### EXERCISE OBJECTIVE
Transcribe verbatim the lines from the line with "Locate each specified" to the line with "enjoyment [262, 133]", including both of those lines.

### DATA IN THIS EXERCISE

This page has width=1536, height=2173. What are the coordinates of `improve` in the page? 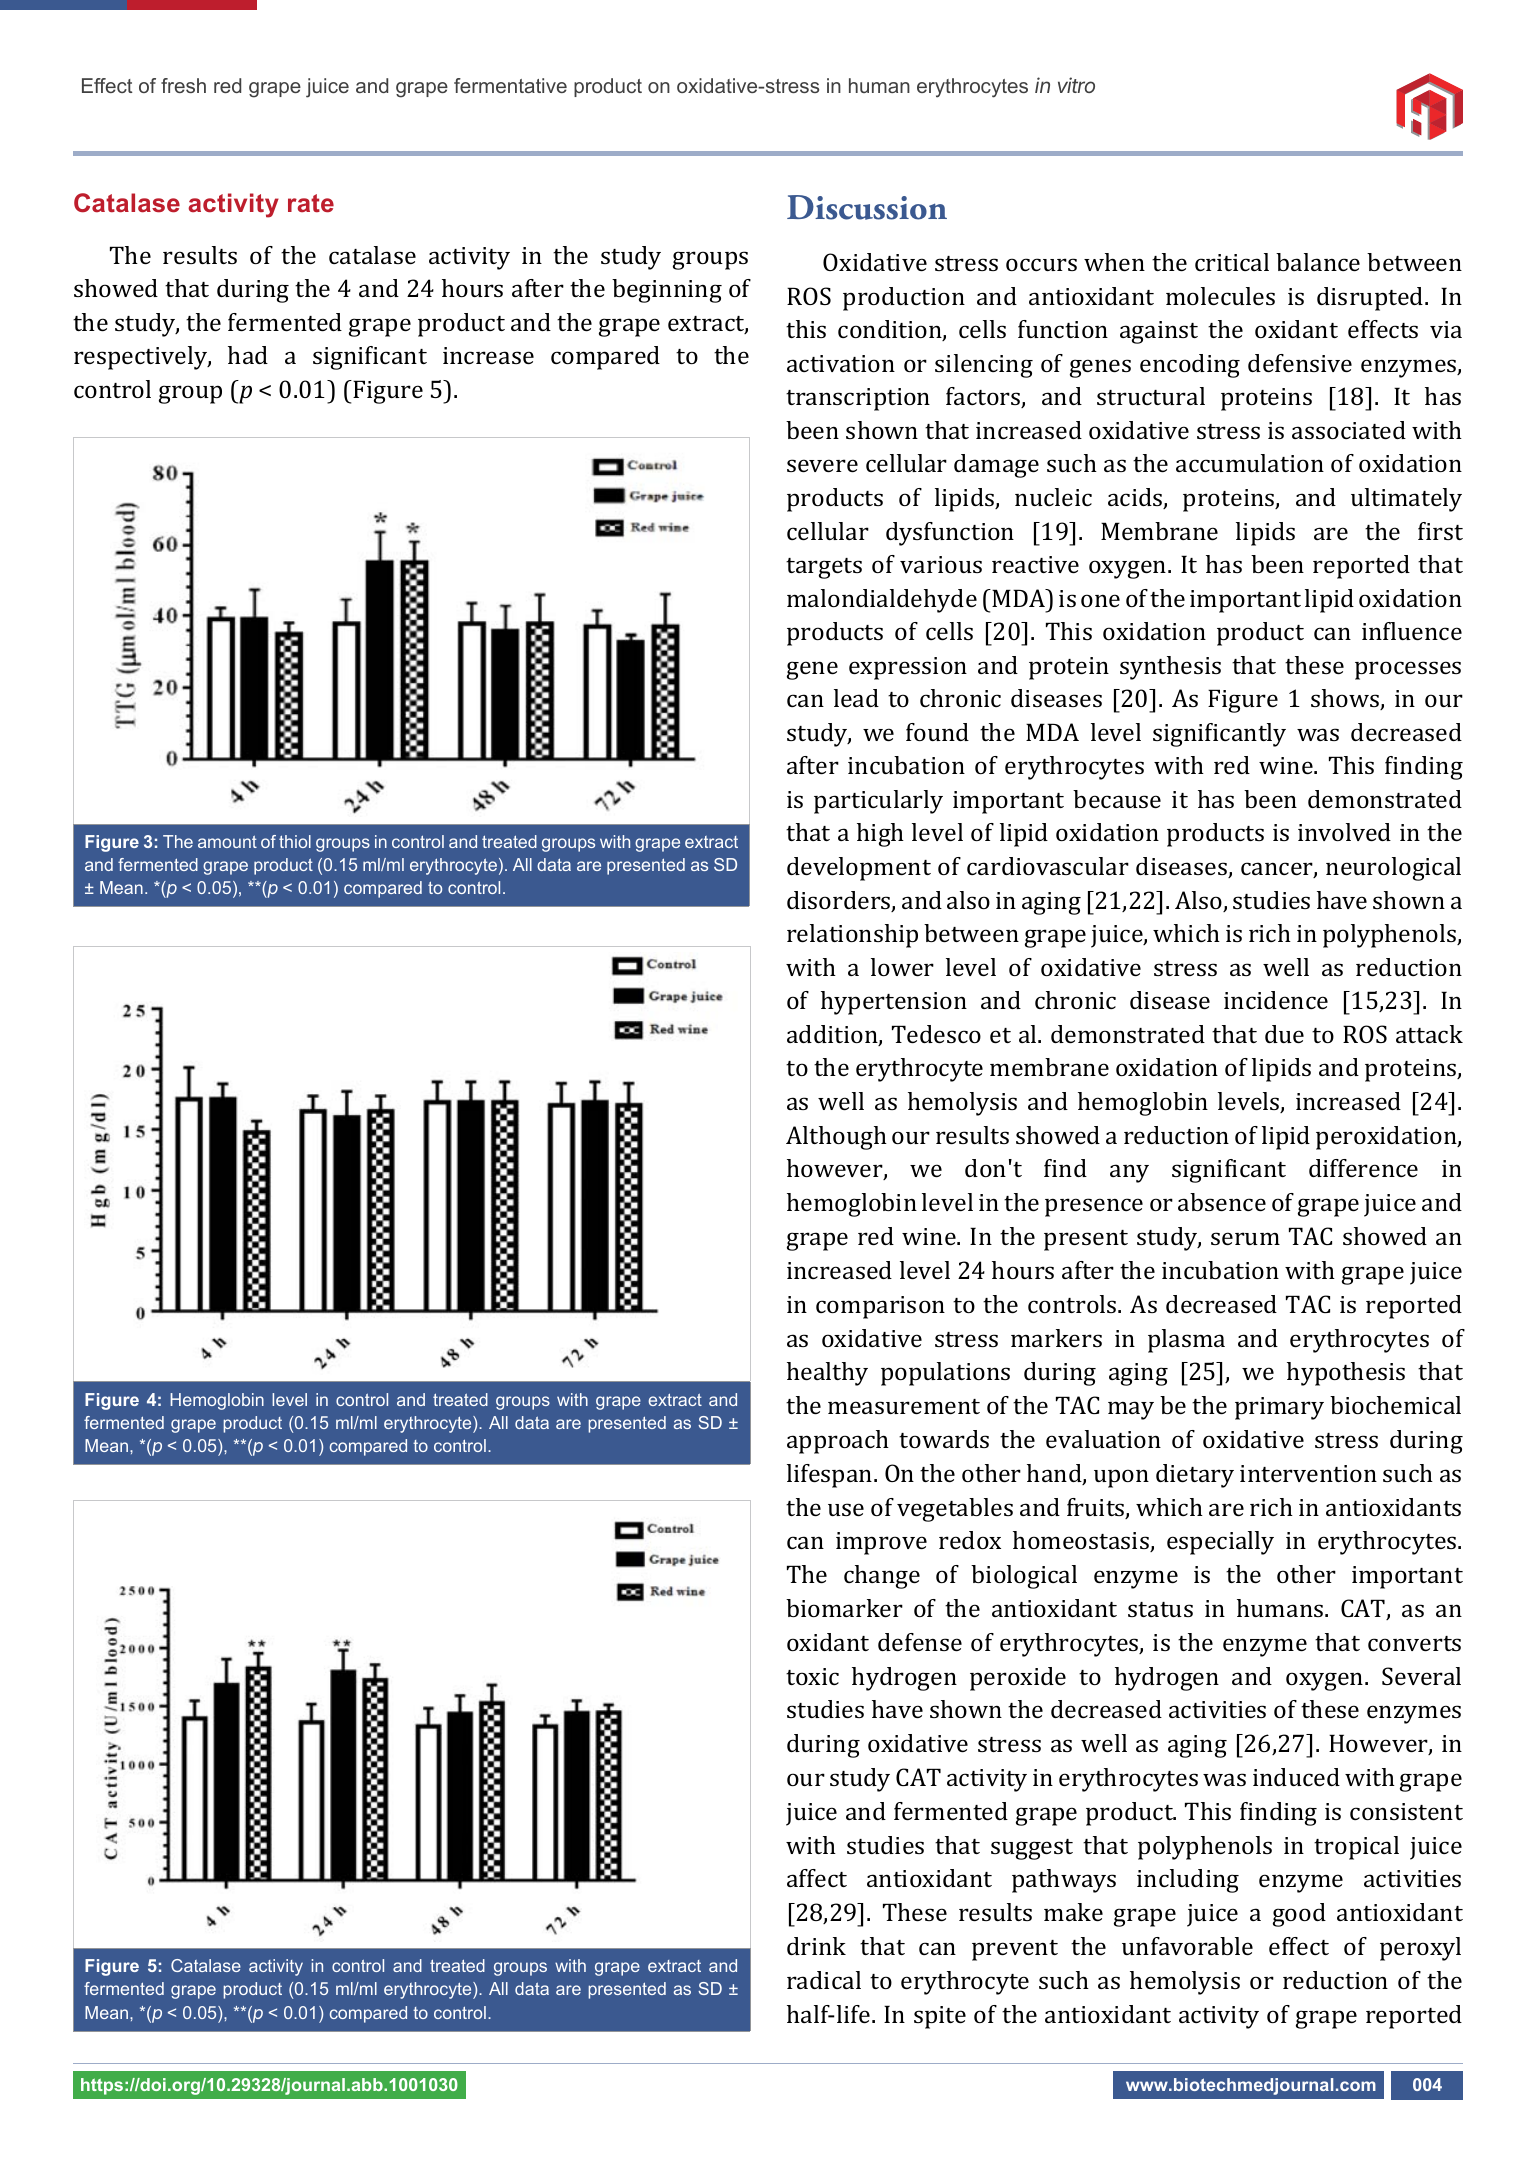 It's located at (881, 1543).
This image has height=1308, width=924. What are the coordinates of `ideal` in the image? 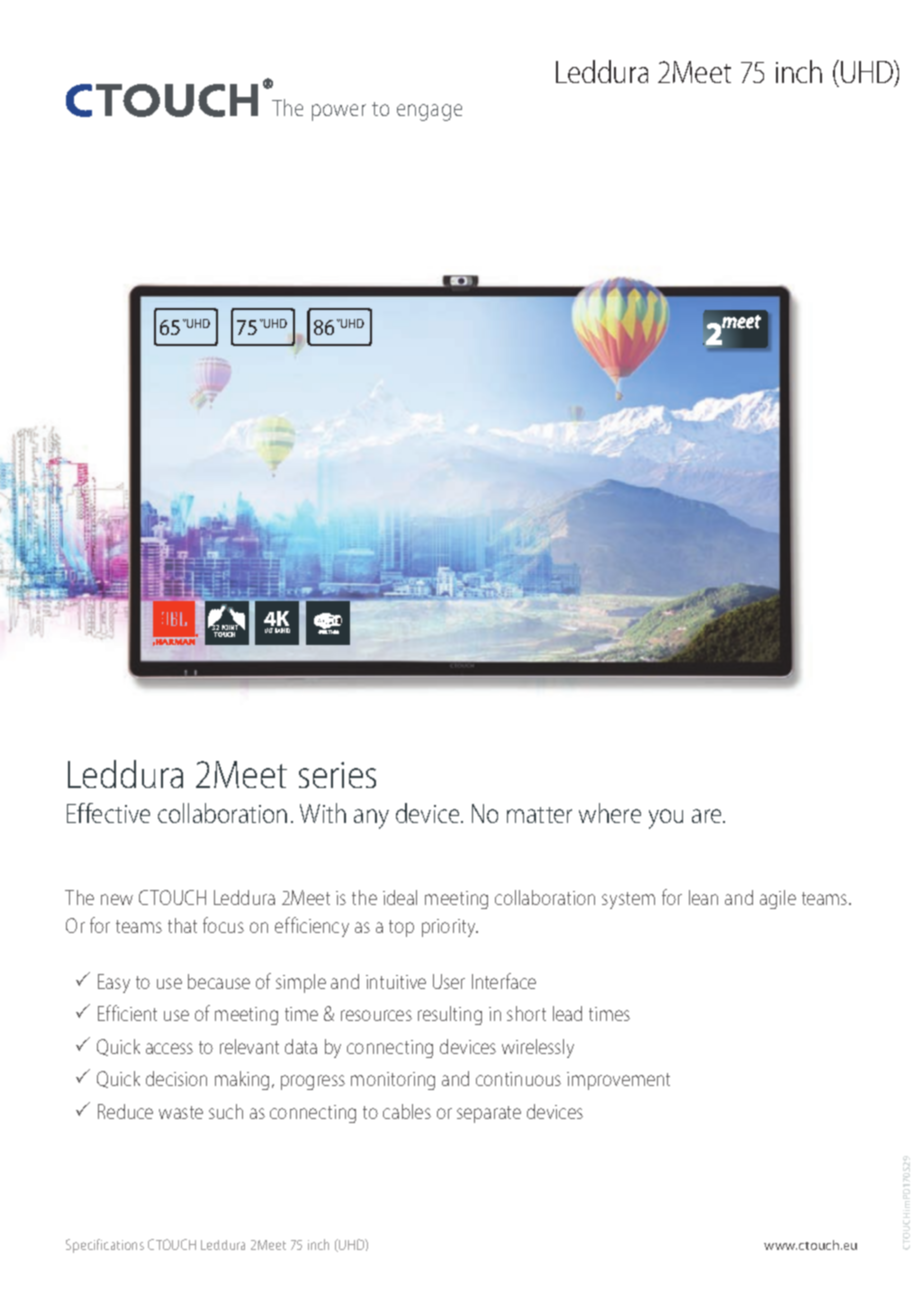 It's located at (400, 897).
--
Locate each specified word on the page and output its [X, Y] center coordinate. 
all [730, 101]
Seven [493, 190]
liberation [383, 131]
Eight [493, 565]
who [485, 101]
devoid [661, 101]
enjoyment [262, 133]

### OUTPUT FOR THIS TASK
Locate each specified word on the page and output its [X, Y] center coordinate. 
all [730, 101]
Seven [493, 190]
liberation [383, 131]
Eight [493, 565]
who [485, 101]
devoid [661, 101]
enjoyment [262, 133]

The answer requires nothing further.